Les racines de la crise remontent à l’époque coloniale. Les Espagnols, dès le XVIe siècle, ont drastiquement modifié le paysage en drainant les lacs et en asséchant les canaux. Cette transformation a remplacé les zones humides naturelles par des infrastructures en béton et en asphalte, entraînant des inondations massives en période de pluies et des sécheresses pendant les périodes sèches.
Au fil des siècles, les systèmes hydrauliques construits ont principalement visé à éviter les inondations en évacuant les eaux pluviales hors de la vallée. « Depuis le début, il n’a guère été envisagé de séparer les eaux de pluie des eaux usées », rappelle Eric Morales, hydrologue à l’Université nationale autonome du Mexique.

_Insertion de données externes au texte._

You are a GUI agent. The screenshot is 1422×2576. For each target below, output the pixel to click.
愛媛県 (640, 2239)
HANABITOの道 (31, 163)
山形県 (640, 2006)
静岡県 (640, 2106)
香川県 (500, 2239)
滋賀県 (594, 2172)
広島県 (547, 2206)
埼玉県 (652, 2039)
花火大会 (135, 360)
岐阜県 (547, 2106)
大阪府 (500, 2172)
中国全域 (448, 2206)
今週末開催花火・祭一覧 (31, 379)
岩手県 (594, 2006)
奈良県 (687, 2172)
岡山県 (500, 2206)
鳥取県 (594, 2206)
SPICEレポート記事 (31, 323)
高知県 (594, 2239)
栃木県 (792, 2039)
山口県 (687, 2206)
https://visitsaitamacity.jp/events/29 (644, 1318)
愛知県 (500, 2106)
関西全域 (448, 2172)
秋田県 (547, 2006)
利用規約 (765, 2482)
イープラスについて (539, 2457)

Le système de Cutzamala en péril
Le système d’eau de Cutzamala, composé de réservoirs, stations de pompage, canaux et tunnels, assure environ un quart de l’approvisionnement en eau de la vallée de Mexico. Or, une sécheresse intense frappe durement ce réseau vital, actuellement à seulement 39 % de sa capacité. Cette surexploitation des aquifères entraîne un affaissement continu du sol, mettant encore plus de pression sur le système.
Face à cette situation, les autorités ont sévèrement réduit la distribution d’eau provenant de Cutzamala, instauré des restrictions croissantes. En octobre, la Commission nationale de l’eau (Conagua) a diminué l’approvisionnement de 8 %, puis de près de 25 % quelques semaines plus tard. À cela s’ajoutent des pertes considérables, environ 40 % de l’eau acheminée étant gaspillée en raison des fuites.
Près de 90 % de la ville est actuellement en situation de sécheresse sévère. Avec la saison des pluies encore loin, le spectre du « Jour Zéro » plane, un moment où les robinets risquent de se tarir, situation similar à celle du Cap en Afrique du Sud en 2018.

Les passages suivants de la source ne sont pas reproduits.